Seth Godin is someone we follow closely here on DuetsBlog, and he has just weighed in on the “trademark bullying” topic.
We haven’t always agreed with his trademark advice, especially his misapprehension of the benefits of federal registration. But, it’s hard to argue with this conclusion: “When a brand becomes a bully, it loses something vital.”
The problem, of course, is that it begs the question of who deserves to wear the pejorative “trademark bully” mantle.
I’ve argued against the social media shame-wagon approach to applying the label, against a quantitative approach, and the size of the actor isn’t determinative either; far more instructive is a qualitative analysis of the alleged examples of overreaching, and let’s not forget how important tone can be too.
Godin’s target is the International Olympic Committee (IOC), for violating the law of common sense, in pursuing “knitters and improv comedians and authors of children’s books, dry cleaners, and Facebook users“.

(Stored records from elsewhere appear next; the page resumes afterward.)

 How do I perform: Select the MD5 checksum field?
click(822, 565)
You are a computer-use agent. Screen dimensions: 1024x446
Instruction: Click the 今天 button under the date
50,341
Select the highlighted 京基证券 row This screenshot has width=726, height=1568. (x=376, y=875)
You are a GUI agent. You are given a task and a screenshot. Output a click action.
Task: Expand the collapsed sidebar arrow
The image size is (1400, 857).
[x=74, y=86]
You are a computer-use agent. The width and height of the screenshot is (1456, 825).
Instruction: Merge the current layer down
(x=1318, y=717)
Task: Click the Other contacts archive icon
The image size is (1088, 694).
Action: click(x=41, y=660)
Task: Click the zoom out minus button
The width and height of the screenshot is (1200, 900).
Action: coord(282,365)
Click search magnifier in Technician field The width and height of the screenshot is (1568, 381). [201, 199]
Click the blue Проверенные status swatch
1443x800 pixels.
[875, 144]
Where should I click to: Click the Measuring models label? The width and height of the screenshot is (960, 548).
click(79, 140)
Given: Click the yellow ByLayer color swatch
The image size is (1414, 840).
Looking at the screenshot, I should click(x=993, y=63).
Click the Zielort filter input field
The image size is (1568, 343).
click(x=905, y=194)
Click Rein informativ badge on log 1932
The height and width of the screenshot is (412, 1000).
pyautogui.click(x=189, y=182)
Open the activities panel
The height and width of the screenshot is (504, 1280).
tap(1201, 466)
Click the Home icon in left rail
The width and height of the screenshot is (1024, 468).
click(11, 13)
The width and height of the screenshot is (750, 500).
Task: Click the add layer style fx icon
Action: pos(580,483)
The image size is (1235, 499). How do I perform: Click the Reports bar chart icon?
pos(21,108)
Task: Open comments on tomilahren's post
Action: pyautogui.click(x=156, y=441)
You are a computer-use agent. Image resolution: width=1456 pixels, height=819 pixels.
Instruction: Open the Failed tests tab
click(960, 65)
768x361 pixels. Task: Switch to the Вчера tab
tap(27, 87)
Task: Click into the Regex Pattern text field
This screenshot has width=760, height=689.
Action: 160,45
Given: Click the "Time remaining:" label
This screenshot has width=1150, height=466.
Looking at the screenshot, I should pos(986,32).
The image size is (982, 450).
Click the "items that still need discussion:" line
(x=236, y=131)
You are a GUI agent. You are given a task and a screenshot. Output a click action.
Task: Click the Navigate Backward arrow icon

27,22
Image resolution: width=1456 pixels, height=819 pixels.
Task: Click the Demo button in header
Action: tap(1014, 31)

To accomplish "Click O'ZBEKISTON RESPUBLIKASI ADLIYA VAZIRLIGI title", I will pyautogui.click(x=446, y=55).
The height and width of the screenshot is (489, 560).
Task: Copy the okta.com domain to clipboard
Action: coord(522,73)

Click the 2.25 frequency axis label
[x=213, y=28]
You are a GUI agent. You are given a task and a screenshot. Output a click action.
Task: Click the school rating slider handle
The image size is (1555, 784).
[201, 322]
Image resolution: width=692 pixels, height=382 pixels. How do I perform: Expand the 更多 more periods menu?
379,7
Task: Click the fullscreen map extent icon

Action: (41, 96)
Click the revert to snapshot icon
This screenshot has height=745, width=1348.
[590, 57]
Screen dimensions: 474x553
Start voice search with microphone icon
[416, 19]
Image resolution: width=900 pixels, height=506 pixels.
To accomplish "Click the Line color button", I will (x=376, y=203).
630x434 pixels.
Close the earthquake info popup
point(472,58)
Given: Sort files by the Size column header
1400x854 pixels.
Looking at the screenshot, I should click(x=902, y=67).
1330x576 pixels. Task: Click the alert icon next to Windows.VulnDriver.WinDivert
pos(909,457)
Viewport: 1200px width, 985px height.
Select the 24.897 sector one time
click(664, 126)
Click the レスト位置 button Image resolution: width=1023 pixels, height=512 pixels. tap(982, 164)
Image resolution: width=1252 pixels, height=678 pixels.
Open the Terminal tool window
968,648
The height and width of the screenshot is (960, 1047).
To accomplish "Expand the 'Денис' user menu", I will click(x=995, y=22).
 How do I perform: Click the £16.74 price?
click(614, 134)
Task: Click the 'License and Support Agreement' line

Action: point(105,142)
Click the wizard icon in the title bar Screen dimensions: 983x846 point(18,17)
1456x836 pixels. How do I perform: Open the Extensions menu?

I’ll admit I don’t know the facts of any of these trademark enforcement examples (and the links didn’t spell them out), so undertaking a qualitative analysis of them would be difficult, but focusing purely on “common sense,” only seems to encourage that opinions and decisions be made in a vacuum, seems to assume away the need for any knowledge or understanding of the applicable laws, and also seems a lot like focusing on what is “reasonable” (an inherent problem in the definition):
“I’ve heard before that ‘reasonable’ minds can differ on just about anything. And, in my experience that is especially so when it comes to arguing and deciding trademark disputes, where litigants argue over and decision makers are asked to carefully balance the evidence according to a number of multi-factor tests, including likelihood of confusion, trademark fame, likelihood of dilution, and bad faith intent to profit, to name just a few. This isn’t exactly black and white material. Then, add to all that, an understanding that trademark rights are dynamic, not static, their scope can shrink or grow over time, and also recognize that trademark attorneys have an ethical duty to zealously represent their clients.”
Of course, the OLYMPICS brand sits in a very unique position as compared to most trademark owners because Congress granted very special protection in the word OLYMPIC to the U.S. Olympic Committee, see Title 36 of the U.S. Code in Section 220506.
I also agree with Seth Godin’s words: “You can’t build a brand by trying to sue anyone who chooses to talk about you.” But, I guess I’m not seeing that here — at least, in the examples given. So, talk is fine, but operating a business under a name using the word Olympic is something quite different.
So, what do you think about the IOC and the applicability of the “trademark bully” label?